**To do:** Word for word, reproduce the records that follow.

**Records for the exercise:**
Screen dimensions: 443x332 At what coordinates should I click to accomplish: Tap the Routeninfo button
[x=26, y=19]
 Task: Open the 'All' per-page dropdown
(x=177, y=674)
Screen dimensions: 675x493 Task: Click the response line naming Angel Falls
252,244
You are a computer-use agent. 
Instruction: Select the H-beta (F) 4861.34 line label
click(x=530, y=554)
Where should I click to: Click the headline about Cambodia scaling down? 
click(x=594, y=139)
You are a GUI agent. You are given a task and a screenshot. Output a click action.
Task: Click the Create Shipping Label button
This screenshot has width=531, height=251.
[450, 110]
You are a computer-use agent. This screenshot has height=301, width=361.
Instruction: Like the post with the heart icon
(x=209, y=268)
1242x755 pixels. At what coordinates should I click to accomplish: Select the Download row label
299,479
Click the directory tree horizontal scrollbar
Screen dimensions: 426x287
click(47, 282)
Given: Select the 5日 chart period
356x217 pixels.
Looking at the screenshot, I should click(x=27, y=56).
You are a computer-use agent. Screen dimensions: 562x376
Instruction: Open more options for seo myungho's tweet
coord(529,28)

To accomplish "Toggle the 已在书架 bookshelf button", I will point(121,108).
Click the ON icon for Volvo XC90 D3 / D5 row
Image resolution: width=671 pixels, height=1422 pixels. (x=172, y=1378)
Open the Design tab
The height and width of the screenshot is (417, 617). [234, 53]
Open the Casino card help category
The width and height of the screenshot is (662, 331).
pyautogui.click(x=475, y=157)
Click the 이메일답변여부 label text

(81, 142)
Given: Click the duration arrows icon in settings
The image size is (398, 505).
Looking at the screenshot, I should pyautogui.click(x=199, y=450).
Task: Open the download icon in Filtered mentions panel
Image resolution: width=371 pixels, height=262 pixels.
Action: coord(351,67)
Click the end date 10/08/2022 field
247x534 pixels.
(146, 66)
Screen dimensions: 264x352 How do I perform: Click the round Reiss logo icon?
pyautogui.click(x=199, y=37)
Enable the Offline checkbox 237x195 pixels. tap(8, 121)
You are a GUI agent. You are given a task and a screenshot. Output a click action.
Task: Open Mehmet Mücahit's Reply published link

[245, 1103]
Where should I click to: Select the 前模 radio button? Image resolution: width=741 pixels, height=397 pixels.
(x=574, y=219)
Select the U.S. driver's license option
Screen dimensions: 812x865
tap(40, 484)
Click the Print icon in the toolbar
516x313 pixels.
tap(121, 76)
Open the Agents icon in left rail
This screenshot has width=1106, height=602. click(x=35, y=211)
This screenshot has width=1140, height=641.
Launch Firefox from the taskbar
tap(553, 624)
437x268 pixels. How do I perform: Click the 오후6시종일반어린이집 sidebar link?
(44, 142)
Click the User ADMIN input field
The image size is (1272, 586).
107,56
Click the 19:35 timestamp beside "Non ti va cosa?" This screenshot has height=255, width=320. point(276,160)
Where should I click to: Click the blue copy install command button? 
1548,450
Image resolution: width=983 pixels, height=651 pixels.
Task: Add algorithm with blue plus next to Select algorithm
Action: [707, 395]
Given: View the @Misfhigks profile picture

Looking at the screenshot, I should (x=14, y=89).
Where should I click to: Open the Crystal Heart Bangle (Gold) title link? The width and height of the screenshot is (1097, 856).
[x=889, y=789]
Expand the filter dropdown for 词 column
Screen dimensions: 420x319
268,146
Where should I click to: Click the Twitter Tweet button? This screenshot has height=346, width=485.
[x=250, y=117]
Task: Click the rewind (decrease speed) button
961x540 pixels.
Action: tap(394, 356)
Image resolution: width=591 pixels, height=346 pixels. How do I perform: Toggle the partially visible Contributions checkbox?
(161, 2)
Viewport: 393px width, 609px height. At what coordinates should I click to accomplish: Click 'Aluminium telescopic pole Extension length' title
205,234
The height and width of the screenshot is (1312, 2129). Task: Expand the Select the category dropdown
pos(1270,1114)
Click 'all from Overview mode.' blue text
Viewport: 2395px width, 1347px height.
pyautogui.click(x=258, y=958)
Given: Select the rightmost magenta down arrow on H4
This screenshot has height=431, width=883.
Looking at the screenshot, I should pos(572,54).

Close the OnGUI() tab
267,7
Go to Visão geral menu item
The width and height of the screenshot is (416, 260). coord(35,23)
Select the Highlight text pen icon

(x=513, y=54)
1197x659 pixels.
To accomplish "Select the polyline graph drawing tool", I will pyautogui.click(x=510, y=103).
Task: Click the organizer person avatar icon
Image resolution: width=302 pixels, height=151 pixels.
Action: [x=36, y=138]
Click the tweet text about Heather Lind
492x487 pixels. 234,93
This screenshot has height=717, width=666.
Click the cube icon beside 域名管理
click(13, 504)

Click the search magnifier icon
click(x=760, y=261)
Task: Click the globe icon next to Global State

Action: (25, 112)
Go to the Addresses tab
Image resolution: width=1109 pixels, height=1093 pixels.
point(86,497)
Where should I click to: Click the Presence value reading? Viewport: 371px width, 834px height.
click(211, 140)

**Solution to the problem:**
Screen dimensions: 443x332 At what coordinates should I click to accomplish: Tap the Routeninfo button
[x=26, y=19]
 Task: Open the 'All' per-page dropdown
(x=177, y=674)
Screen dimensions: 675x493 Task: Click the response line naming Angel Falls
252,244
You are a computer-use agent. 
Instruction: Select the H-beta (F) 4861.34 line label
click(x=530, y=554)
Where should I click to: Click the headline about Cambodia scaling down? 
click(x=594, y=139)
You are a GUI agent. You are given a task and a screenshot. Output a click action.
Task: Click the Create Shipping Label button
This screenshot has width=531, height=251.
[450, 110]
You are a computer-use agent. This screenshot has height=301, width=361.
Instruction: Like the post with the heart icon
(x=209, y=268)
1242x755 pixels. At what coordinates should I click to accomplish: Select the Download row label
299,479
Click the directory tree horizontal scrollbar
Screen dimensions: 426x287
click(47, 282)
Given: Select the 5日 chart period
356x217 pixels.
Looking at the screenshot, I should click(x=27, y=56).
You are a computer-use agent. Screen dimensions: 562x376
Instruction: Open more options for seo myungho's tweet
coord(529,28)

To accomplish "Toggle the 已在书架 bookshelf button", I will point(121,108).
Click the ON icon for Volvo XC90 D3 / D5 row
Image resolution: width=671 pixels, height=1422 pixels. (x=172, y=1378)
Open the Design tab
The height and width of the screenshot is (417, 617). [234, 53]
Open the Casino card help category
The width and height of the screenshot is (662, 331).
pyautogui.click(x=475, y=157)
Click the 이메일답변여부 label text

(81, 142)
Given: Click the duration arrows icon in settings
The image size is (398, 505).
Looking at the screenshot, I should pyautogui.click(x=199, y=450).
Task: Open the download icon in Filtered mentions panel
Image resolution: width=371 pixels, height=262 pixels.
Action: coord(351,67)
Click the end date 10/08/2022 field
247x534 pixels.
(146, 66)
Screen dimensions: 264x352 How do I perform: Click the round Reiss logo icon?
pyautogui.click(x=199, y=37)
Enable the Offline checkbox 237x195 pixels. tap(8, 121)
You are a GUI agent. You are given a task and a screenshot. Output a click action.
Task: Open Mehmet Mücahit's Reply published link

[245, 1103]
Where should I click to: Select the 前模 radio button? Image resolution: width=741 pixels, height=397 pixels.
(x=574, y=219)
Select the U.S. driver's license option
Screen dimensions: 812x865
tap(40, 484)
Click the Print icon in the toolbar
516x313 pixels.
tap(121, 76)
Open the Agents icon in left rail
This screenshot has width=1106, height=602. click(x=35, y=211)
This screenshot has width=1140, height=641.
Launch Firefox from the taskbar
tap(553, 624)
437x268 pixels. How do I perform: Click the 오후6시종일반어린이집 sidebar link?
(44, 142)
Click the User ADMIN input field
The image size is (1272, 586).
107,56
Click the 19:35 timestamp beside "Non ti va cosa?" This screenshot has height=255, width=320. point(276,160)
Where should I click to: Click the blue copy install command button? 
1548,450
Image resolution: width=983 pixels, height=651 pixels.
Task: Add algorithm with blue plus next to Select algorithm
Action: [707, 395]
Given: View the @Misfhigks profile picture

Looking at the screenshot, I should (x=14, y=89).
Where should I click to: Open the Crystal Heart Bangle (Gold) title link? The width and height of the screenshot is (1097, 856).
[x=889, y=789]
Expand the filter dropdown for 词 column
Screen dimensions: 420x319
268,146
Where should I click to: Click the Twitter Tweet button? This screenshot has height=346, width=485.
[x=250, y=117]
Task: Click the rewind (decrease speed) button
961x540 pixels.
Action: tap(394, 356)
Image resolution: width=591 pixels, height=346 pixels. How do I perform: Toggle the partially visible Contributions checkbox?
(161, 2)
Viewport: 393px width, 609px height. At what coordinates should I click to accomplish: Click 'Aluminium telescopic pole Extension length' title
205,234
The height and width of the screenshot is (1312, 2129). Task: Expand the Select the category dropdown
pos(1270,1114)
Click 'all from Overview mode.' blue text
Viewport: 2395px width, 1347px height.
pyautogui.click(x=258, y=958)
Given: Select the rightmost magenta down arrow on H4
This screenshot has height=431, width=883.
Looking at the screenshot, I should pos(572,54).

Close the OnGUI() tab
267,7
Go to Visão geral menu item
The width and height of the screenshot is (416, 260). coord(35,23)
Select the Highlight text pen icon

(x=513, y=54)
1197x659 pixels.
To accomplish "Select the polyline graph drawing tool", I will pyautogui.click(x=510, y=103).
Task: Click the organizer person avatar icon
Image resolution: width=302 pixels, height=151 pixels.
Action: [x=36, y=138]
Click the tweet text about Heather Lind
492x487 pixels. 234,93
This screenshot has height=717, width=666.
Click the cube icon beside 域名管理
click(13, 504)

Click the search magnifier icon
click(x=760, y=261)
Task: Click the globe icon next to Global State

Action: (25, 112)
Go to the Addresses tab
Image resolution: width=1109 pixels, height=1093 pixels.
point(86,497)
Where should I click to: Click the Presence value reading? Viewport: 371px width, 834px height.
click(211, 140)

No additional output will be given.